-- Given text --
- - -

Is it okay to use lesson time for orchestra music?

September 21, 2015, 3:19 PM · Is it okay to use lesson time for orchestra music?

The short answer is "yes," but I would add, "not very often." And some teachers might say, "No, never."

orch or etude

First I will explain why I tend to say "yes" to helping a student with orchestra music: I want to support my students' efforts to play in their school or local youth orchestra (or for an adult, it might be a community orchestra). If they need to figure out a fingering for a particularly difficult passage, I can help them work that out. It also gives me a chance to give them some context, "Ah, the 'William Tell Overture' -- did you know that this is from an opera by Rossini? They also used it as a theme for a T.V. show called the 'Lone Ranger,' and you can find Mickey Mouse conducting it on Youtube...." I can get pretty excited about orchestra music, and hopefully the student benefits from the occasional personal story or history lesson.

Certainly, if a student is preparing an audition, I will help them learn their excerpts and check that they're doing them accurately. Even professionals get coachings for auditions!

But as I said before, as a teacher, I don't want to use lesson time for orchestra music very often. A student should be playing in an orchestra at appropriate level, and that means that the student ought to be able to figure out the music on his or her own, most of the time. The occasional challenge is fine, but orchestra shouldn't be so challenging that it requires constant aid from a private teacher. Lessons should be building the student's overall foundation and level of skill, and too many weeks of skipping scales, ├ętudes and solo repertoire can lead to a lack of progress, in terms of that foundation.

- - -

-- Available data --
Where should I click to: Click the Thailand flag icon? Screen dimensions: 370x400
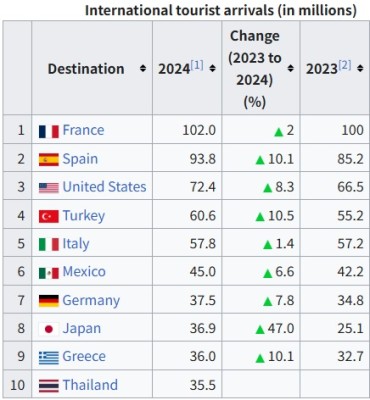[x=49, y=386]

- - -

-- Problems to solve --
- a) In the post about using lesson time for orchestra music, whose opera is the "William Tell Overture" said to come from?
- b) List every kind of orchestra that the post about lesson time for orchestra music mentions.
- c) Carry on writing the post about using lesson time for orchestra music, picking up right after its last sentence.

-- Answers to the tasks --
- a) Rossini

- b) School orchestra, local youth orchestra, community orchestra

- c)
Not coincidentally, sometimes a student who has not practiced all week will request to spend the entire lesson working on orchestra music. Your teacher is on to you! Using orchestra music as an avoidance tactic is obviously bad news for progress, as well.

And there are teachers who do not wish students to ever bring orchestra music to the lesson. I understand this, too; again, it's about building the student's foundation in a methodical, uninterrupted way. With that foundation growing ever more solid, the student should be well equipped to manage orchestra music.

What are your thoughts (as either a teacher or student) about covering orchestra music during the lesson? Do you have any preferences about how much that should happen?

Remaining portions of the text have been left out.